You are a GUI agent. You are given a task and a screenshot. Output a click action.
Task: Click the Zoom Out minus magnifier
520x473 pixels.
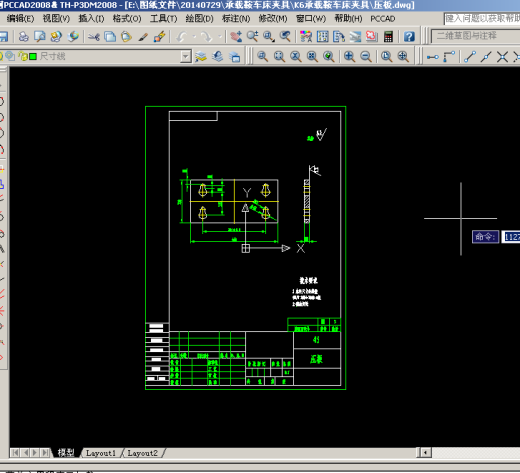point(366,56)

———

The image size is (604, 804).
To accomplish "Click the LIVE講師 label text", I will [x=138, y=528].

———

PROBLEM TO WORK ON ▸
Could you give the listing from the line with "You are a GUI" to the line with "point(366,56)", both included, as a JSON list of strings with one string per line, blank lines and pictures left out?

REPLY ▸
[
  "You are a GUI agent. You are given a task and a screenshot. Output a click action.",
  "Task: Click the Zoom Out minus magnifier",
  "520x473 pixels.",
  "point(366,56)"
]